Dual air bags are standard. A cutoff switch in the glove box disables the passenger-side bag when a child is in that spot. When disabled, a light in the instrument panel flashes on. The light was nearly impossible to see with the top down and the sun shining. A revise is needed.

Neat touches include huge, easy-to-see and very decorative headlamps and taillamps, non-slip metal gas/clutch/brake pedal covers and a massive glove box.

▸ **Set exercise 1**:
Count the lines of the rows that contain the word "width".

▸ **Word and item position data**:
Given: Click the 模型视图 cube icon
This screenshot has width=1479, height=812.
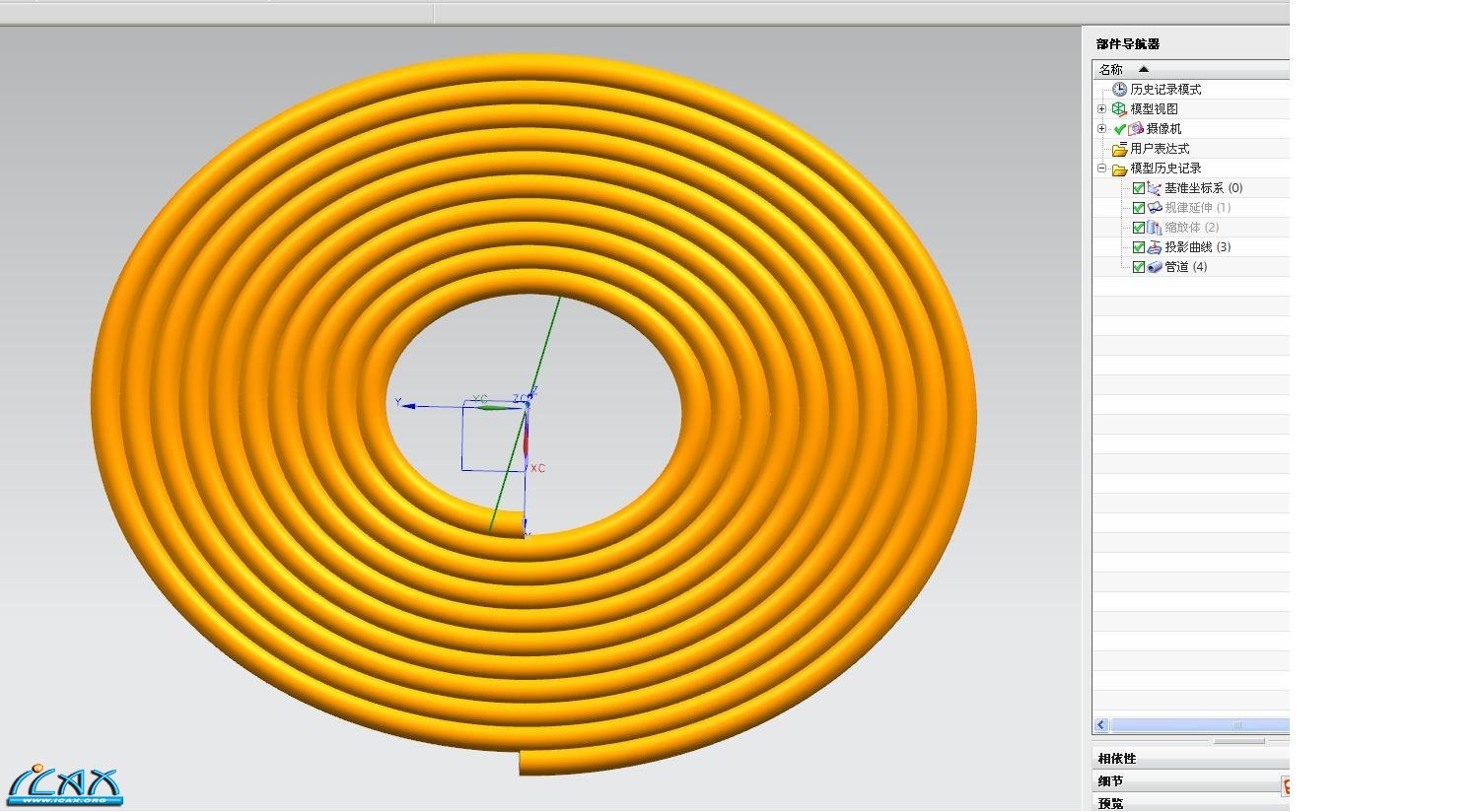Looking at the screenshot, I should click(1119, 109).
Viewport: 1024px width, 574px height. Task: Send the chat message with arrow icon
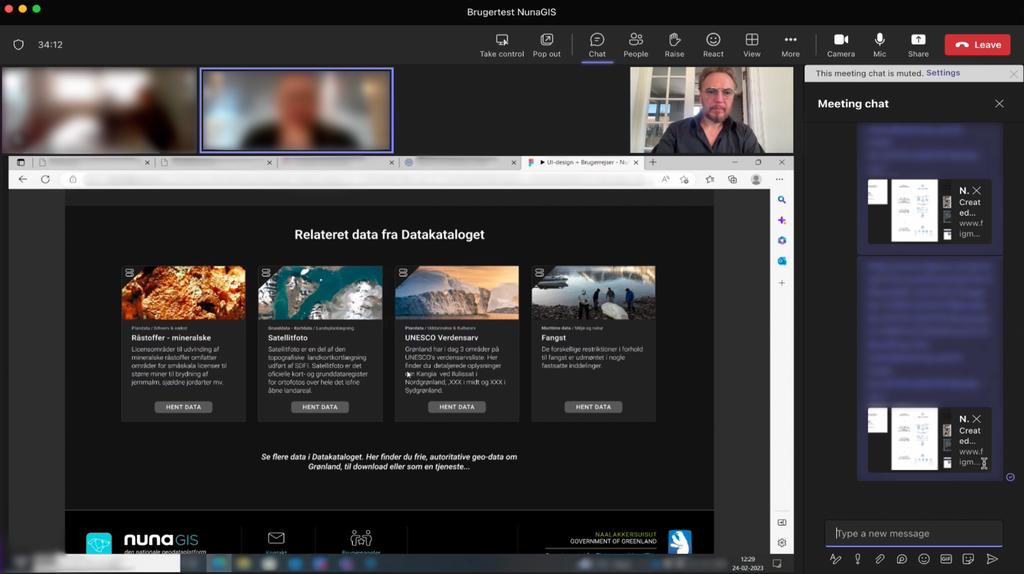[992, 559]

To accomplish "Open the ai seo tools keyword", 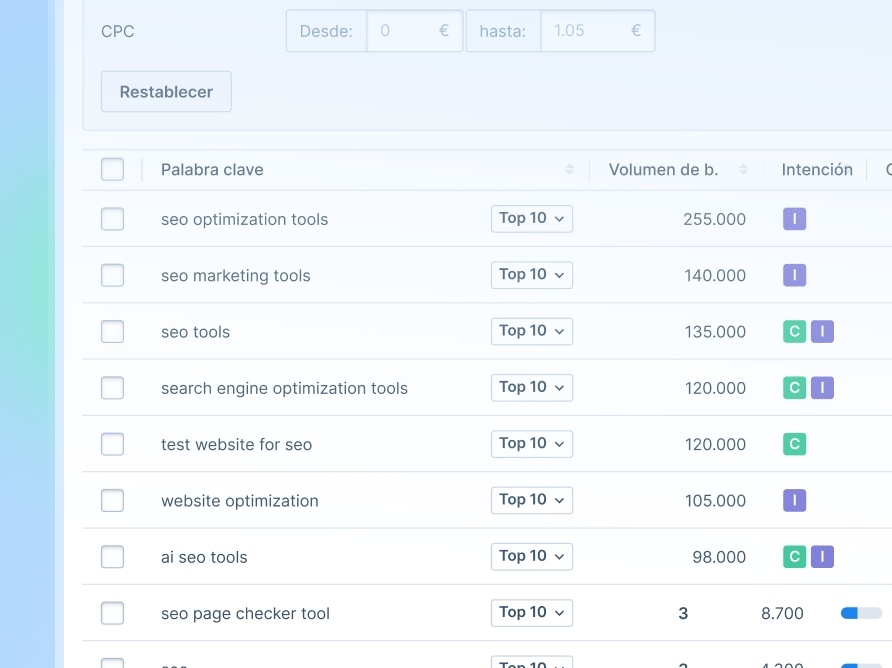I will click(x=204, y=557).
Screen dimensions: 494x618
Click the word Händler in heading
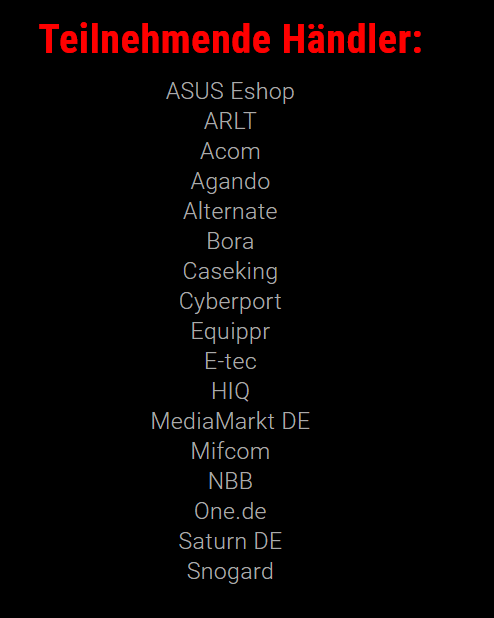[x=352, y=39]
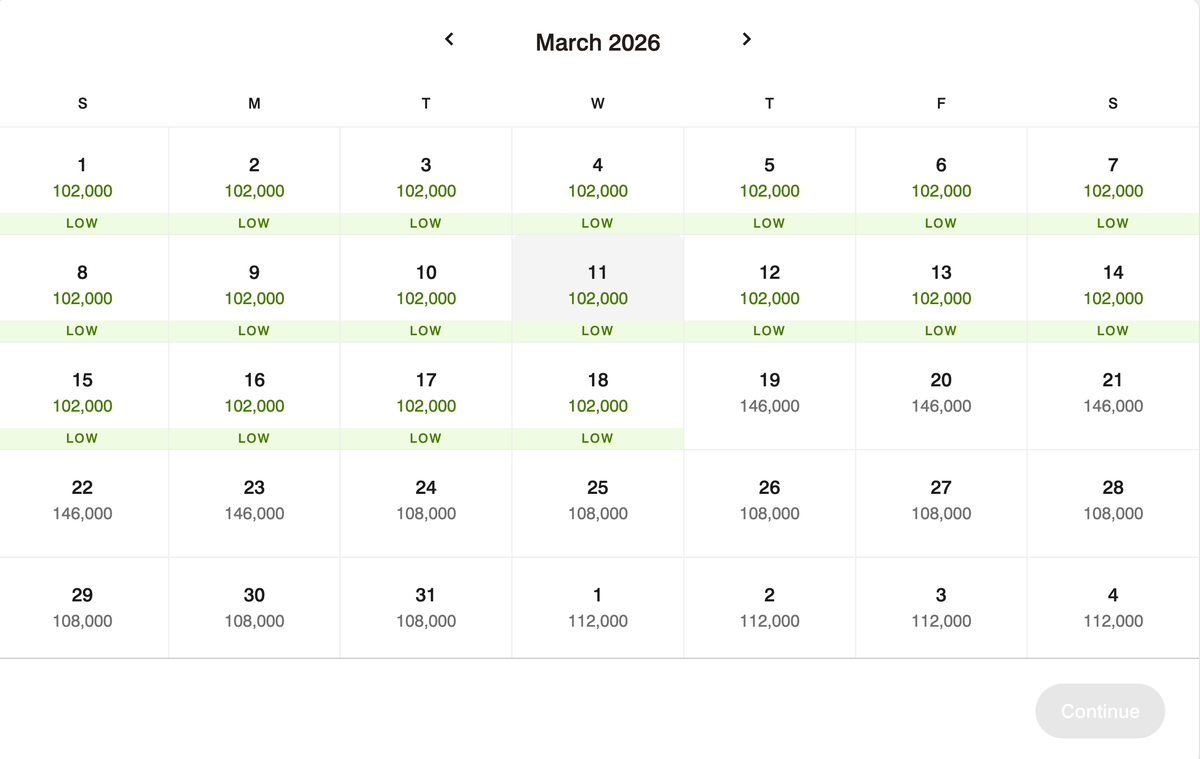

▸ **Set exercise 2**:
Rewrite the part of the review starting with "Neat touches include" and going on through "massive glove box.", substituting "rear lights" for "taillamps".

▸ **Task response 1**:
2

▸ **Task response 2**:
Neat touches include huge, easy-to-see and very decorative headlamps and rear lights, non-slip metal gas/clutch/brake pedal covers and a massive glove box.